The second peasant was silent, not knowing what to say, but Rabbi Moshe knew. From that time onward he would say, “To truly love someone is to bear the burden of their sorrow.”
This teaching is not about a supernatural ability to read minds, but the power of sustained presence in relation to others; it is a teaching about relationship. This practice of sustained Presence, of staying present with other beings over time, is what allows the gradual blossoming of knowledge of the other, and from that knowledge, empathy. The process requires both patience and attention, a willingness to be with others as they are, not imposing judgement or angling for them to change, but also not fleeing from them in fear or disgust or disinterest.
It is a balance between these extremes, a state which we could call “hovering,” like an eagle who hovers over its young, neither landing on them – which would crush and kill them – nor fleeing from them – which would leave them helpless and starving, and would also kill them. Rather, the eagle feeds the eaglets from above, connected but not imposing, giving space but not abandoning.
It thus represents inclusion, saying “yes and” to whomever appears before us. It is a coming close, an affirming of the other, a building of relationship. And it includes the severing attachment: the desire to control or manipulate our experience by controlling and manipulating others. Between these two extremes, between affirming and letting go, is the path of empathy as hovering stillness.

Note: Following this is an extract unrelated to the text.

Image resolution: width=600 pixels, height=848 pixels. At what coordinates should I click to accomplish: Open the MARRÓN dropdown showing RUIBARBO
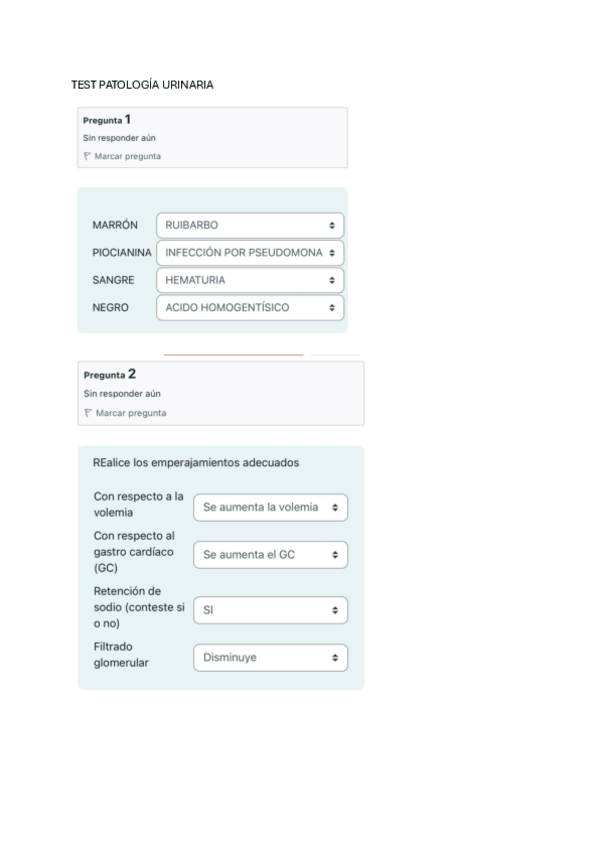click(x=250, y=225)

This is a transformative path. In staying present with others, a connection is forged. We begin by beholding someone that may seem alien and strange, but over time, we can come to understand them from the inside; we can come to feel what they feel. This is the cultivation of a love that is not a given, not something we are born into; it is a going beyond our boundaries of comfort and opening a wider space in the heart.
It is through remembering how we have felt alienated, through remembering our own pain, that we can access the power of patience and empathy. This is the redemption of pain, the way that our own suffering becomes useful toward greater consciousness and connection with others.
But there is also a danger in this closeness, the potential for a kind of “codependency,” for our conception of the other becoming trapped in a narrative of distress, of neediness, and victimhood. That’s why we also need the severing of attachment.”
In summary, we can say that empathy is the sustained presence that allows us to discover what another is feeling and needing without attachment.